Although YBUY bills monthly, Svajian says he doesn’t put itself into the category of “subscription e-commerce.” That’s because they are getting ready to introduce another model as well:

“We felt it would be useful to have a subscription early on to drive engagement and to be able to run experiments to track against different months,” he says. But in the next few months, the company will be rolling out a different option for customers. “They’ll be able to choose whether to bill monthly or just get billed when they receive a product. We’re big believers in one, single experience for customers and our customer interviews have told us they want this model, but we’d like to see the data before we commit to just one option.”

If there is a comparison between YBUY and another business, it might be Costco, where YBUY appeals to the discover/demand driver, and Costco to discounts. “We’re both a membership club with a disruptive distribution channel that delivers long-term value to customers,” he notes, but adds: “It’s strange thinking about us like Costco, because we just give you cool stuff and Costco gives you cheap stuff, but I think our manner of disruption will be similar and we’re focused on the long-term.”

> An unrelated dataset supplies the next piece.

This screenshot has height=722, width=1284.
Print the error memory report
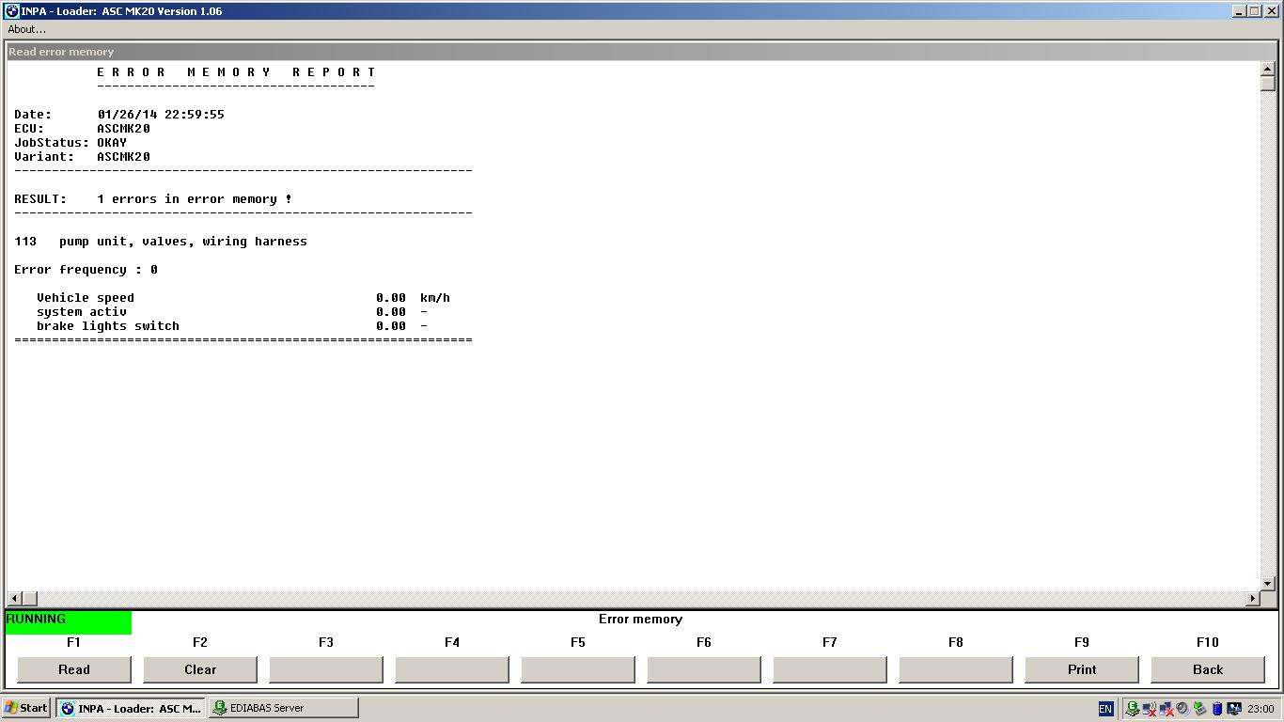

What’s perhaps most compelling is that as the service continues to grow, it’s actually making better and better margins on the service. In December, he says, they were losing $50 per customer. Now they are making around $35 per customer, with the value per customer at $450, with the profitability per customer ranging between 25% and 50%.

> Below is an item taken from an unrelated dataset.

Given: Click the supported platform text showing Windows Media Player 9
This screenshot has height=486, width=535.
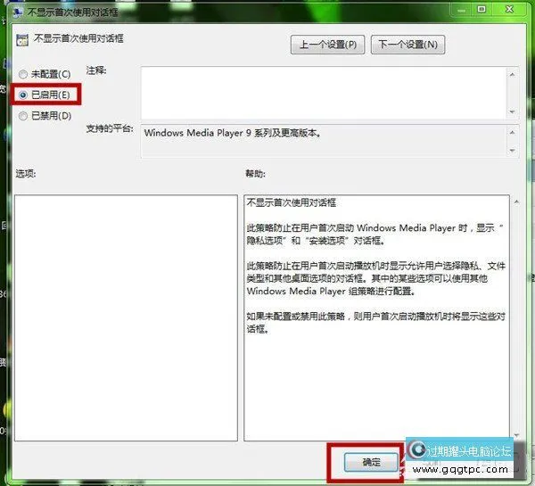Looking at the screenshot, I should coord(232,134).
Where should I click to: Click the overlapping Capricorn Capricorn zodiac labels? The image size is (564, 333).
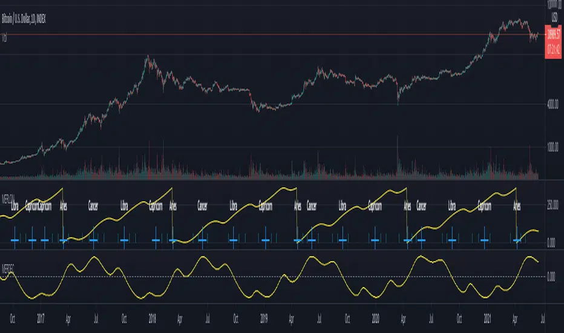pos(39,206)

In terms of partnerships, YBUY currently has no plans to do any white-label agreements with brands to offer this kind of leasing service on their behalf, or for any other e-commerce sites that want to introduce this kind of service into the purchasing mix. And Svajian says that he is reluctant to make direct deals with manufacturers full stop, even for promoting on their own site: “We’ve done a deal with a manufacturer and we’re reluctant to do that again. We think its more important to have integrity around the process. If we are paid by the manufacturers to slot their products, then that detracts from our value prop to customers – to get them the best stuff. We need to be rabid about the value we deliver to customers and we don’t want anything to get in the way of that.”

The whole try-before-you-buy space is pretty nascent at this stage but we are seeing others moving here, too. Warby Parker is doing it with eyewear; and Trunk Club’s applying it to fashion, among others. On that trend, Svajian is adamant that it’s not just a fad but something that speaks to what customers are actually needing today: “This isn’t disruption for disruption’s sake. Rather, it’s important to note that this disruption is being driven by the customer. Customers want to try before they buy. The consumer will drive the push into this model.” For now that will keep YBUY in the U.S. with international growth somewhere down the line.

Svajian is a lawyer by training but has been a serial entrepreneur, with YBUY being his fourth company. Jim Patterson, the Yammer chief product officer, has been a partner in two of them — in addition to being an angel investor in YBUY. One of them, AudioCaseFiles, targeting the legal market, sold for a 10x return for its investors when it was sold to Courtroom Connect.

Other angel investors, in addition to Patterson, in this Series A round include David Hanna, Chairman and CEO of CompuCredit Corporation.